PASSAGE SHOWN.
Rogow's single-minded vision also leads to some creative manipulation of evidence. For example, he often makes unsubstantiated claims about his protagonists' feelings, followed by a phrase such as "We can only wonder" (p. 20). On the one hand, he claims not to assert such guesses as fact. On the other hand, he then incorporates them into his argument as if they were just that. For example, discussing Hamilton's relationship with his sister-in-law Angelica Schuyler Church, Rogow reveals that Hamilton misdated a letter to her "January 7, 1789" instead of "1790." As Rogow explains it, "One does not have to be a Freudian to suspect that the slip may have owed something to Hamilton's wish that the year 1789 with its lengthy visit from Angelica could be relived" (p. 73). One does not have to be a historian to find a more logical reason for Hamilton's error: with the new year only a week old, Hamilton misdated his letter by habit, a common mistake then as now. Within a paragraph, Rogow presumes the existence of an illicit relationship between Hamilton and Angelica based on little else but such guesses. Similarly questionable logic distorts Rogow's discussion of Burr's famous farewell to the Senate. Burr's mention of morality "may have" been intended to "evoke in his listeners a memory of Hamilton. . . But if that was his intention, he failed" (p. 226). He certainly did fail. Which suggests that Burr may not have been thinking about Hamilton -- something that the book's oddly focused universe makes it difficult to fathom. In A Fatal Friendship, Burr and Hamilton think of little else but each other; not even politics gets in the way of their (or rather, Hamilton's) obsession.

Stored entries:

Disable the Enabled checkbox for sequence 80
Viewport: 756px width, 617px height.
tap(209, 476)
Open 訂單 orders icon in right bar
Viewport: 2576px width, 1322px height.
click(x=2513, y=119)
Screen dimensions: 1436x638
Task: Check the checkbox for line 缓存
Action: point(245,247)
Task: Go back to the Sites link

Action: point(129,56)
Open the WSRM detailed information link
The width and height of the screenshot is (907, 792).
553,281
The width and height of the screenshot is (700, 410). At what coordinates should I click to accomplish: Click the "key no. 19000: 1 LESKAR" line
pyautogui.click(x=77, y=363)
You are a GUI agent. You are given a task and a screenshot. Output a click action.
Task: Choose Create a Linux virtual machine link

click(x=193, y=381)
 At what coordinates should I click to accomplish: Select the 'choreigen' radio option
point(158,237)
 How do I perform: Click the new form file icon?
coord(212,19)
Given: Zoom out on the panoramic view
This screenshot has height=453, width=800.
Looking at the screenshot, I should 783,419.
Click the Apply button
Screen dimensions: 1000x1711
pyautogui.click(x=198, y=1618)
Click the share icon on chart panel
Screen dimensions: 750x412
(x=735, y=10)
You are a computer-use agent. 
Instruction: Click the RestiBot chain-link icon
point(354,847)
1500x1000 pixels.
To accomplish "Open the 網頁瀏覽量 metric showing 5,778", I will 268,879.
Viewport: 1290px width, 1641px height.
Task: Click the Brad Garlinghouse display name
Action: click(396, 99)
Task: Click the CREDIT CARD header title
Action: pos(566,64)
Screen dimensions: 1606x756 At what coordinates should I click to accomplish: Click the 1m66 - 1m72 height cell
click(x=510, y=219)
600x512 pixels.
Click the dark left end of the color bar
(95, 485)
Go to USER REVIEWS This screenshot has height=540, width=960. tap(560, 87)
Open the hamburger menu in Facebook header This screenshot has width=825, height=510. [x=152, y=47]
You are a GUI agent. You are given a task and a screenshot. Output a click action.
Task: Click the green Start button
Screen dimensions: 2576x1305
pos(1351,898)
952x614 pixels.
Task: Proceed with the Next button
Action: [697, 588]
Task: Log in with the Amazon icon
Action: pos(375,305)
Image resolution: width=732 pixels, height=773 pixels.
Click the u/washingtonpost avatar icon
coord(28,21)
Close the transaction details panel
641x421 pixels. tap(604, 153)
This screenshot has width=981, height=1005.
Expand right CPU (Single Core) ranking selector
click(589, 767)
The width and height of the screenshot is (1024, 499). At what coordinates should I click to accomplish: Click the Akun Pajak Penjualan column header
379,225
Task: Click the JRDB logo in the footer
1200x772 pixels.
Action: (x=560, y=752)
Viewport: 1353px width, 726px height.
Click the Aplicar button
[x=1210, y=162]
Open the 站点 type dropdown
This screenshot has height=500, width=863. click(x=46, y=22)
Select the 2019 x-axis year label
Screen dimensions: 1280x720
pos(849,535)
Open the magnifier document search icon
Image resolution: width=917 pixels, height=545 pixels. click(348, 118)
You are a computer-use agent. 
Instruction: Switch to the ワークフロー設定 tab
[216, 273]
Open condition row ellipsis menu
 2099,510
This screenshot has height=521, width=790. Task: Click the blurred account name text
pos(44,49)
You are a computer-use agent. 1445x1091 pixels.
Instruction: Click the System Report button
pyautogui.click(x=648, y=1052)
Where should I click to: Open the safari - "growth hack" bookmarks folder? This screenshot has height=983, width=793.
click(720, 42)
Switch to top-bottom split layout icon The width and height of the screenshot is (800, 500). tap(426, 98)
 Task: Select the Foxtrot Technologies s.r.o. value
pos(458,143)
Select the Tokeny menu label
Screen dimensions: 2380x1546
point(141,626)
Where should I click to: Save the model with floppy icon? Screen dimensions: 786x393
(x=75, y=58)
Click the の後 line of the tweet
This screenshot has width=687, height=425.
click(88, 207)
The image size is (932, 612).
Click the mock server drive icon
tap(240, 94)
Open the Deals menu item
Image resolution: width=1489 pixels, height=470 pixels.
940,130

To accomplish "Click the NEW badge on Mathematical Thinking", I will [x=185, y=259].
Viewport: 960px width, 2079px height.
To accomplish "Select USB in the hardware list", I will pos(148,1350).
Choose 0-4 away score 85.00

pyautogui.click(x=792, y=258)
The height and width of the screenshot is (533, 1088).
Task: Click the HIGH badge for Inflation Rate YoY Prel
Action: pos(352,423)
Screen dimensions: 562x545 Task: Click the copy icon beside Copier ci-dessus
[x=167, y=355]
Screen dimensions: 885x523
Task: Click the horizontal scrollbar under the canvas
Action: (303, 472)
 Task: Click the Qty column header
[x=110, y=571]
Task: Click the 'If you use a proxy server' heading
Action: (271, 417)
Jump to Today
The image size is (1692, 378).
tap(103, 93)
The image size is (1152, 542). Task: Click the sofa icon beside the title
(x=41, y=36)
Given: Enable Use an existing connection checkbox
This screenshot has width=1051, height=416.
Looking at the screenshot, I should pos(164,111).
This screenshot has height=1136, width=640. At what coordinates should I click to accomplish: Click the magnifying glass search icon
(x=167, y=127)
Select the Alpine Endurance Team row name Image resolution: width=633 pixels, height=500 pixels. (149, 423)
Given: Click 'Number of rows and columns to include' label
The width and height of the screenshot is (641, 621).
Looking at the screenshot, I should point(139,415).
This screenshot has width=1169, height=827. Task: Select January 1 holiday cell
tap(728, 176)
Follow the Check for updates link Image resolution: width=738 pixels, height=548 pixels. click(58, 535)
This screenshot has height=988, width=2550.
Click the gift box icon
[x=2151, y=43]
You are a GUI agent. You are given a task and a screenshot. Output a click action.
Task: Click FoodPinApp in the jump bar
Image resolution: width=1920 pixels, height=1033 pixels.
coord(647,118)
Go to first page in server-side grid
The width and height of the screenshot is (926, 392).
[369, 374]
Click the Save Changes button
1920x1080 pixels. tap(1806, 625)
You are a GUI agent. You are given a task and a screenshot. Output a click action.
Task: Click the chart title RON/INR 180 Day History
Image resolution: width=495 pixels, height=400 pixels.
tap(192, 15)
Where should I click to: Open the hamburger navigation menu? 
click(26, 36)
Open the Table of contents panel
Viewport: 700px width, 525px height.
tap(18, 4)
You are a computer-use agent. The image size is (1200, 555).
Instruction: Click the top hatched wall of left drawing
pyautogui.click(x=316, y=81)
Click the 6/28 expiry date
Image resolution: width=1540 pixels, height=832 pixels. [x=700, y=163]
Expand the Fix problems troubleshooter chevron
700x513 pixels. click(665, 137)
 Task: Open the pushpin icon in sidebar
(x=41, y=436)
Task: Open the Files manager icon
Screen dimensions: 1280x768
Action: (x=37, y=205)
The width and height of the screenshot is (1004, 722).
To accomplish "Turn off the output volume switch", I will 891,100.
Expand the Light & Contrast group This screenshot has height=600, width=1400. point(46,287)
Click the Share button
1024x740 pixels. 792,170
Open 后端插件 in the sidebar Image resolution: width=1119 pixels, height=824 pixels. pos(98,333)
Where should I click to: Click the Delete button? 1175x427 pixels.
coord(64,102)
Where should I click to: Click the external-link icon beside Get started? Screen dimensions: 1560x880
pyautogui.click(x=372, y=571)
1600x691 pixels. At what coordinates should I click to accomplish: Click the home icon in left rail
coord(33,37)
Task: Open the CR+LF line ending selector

WHAT IS REQUIRED. Set down the full review excerpt on Rogow's book about Hamilton and Burr again, word for word.

OUTPUT BELOW.
Rogow's single-minded vision also leads to some creative manipulation of evidence. For example, he often makes unsubstantiated claims about his protagonists' feelings, followed by a phrase such as "We can only wonder" (p. 20). On the one hand, he claims not to assert such guesses as fact. On the other hand, he then incorporates them into his argument as if they were just that. For example, discussing Hamilton's relationship with his sister-in-law Angelica Schuyler Church, Rogow reveals that Hamilton misdated a letter to her "January 7, 1789" instead of "1790." As Rogow explains it, "One does not have to be a Freudian to suspect that the slip may have owed something to Hamilton's wish that the year 1789 with its lengthy visit from Angelica could be relived" (p. 73). One does not have to be a historian to find a more logical reason for Hamilton's error: with the new year only a week old, Hamilton misdated his letter by habit, a common mistake then as now. Within a paragraph, Rogow presumes the existence of an illicit relationship between Hamilton and Angelica based on little else but such guesses. Similarly questionable logic distorts Rogow's discussion of Burr's famous farewell to the Senate. Burr's mention of morality "may have" been intended to "evoke in his listeners a memory of Hamilton. . . But if that was his intention, he failed" (p. 226). He certainly did fail. Which suggests that Burr may not have been thinking about Hamilton -- something that the book's oddly focused universe makes it difficult to fathom. In A Fatal Friendship, Burr and Hamilton think of little else but each other; not even politics gets in the way of their (or rather, Hamilton's) obsession.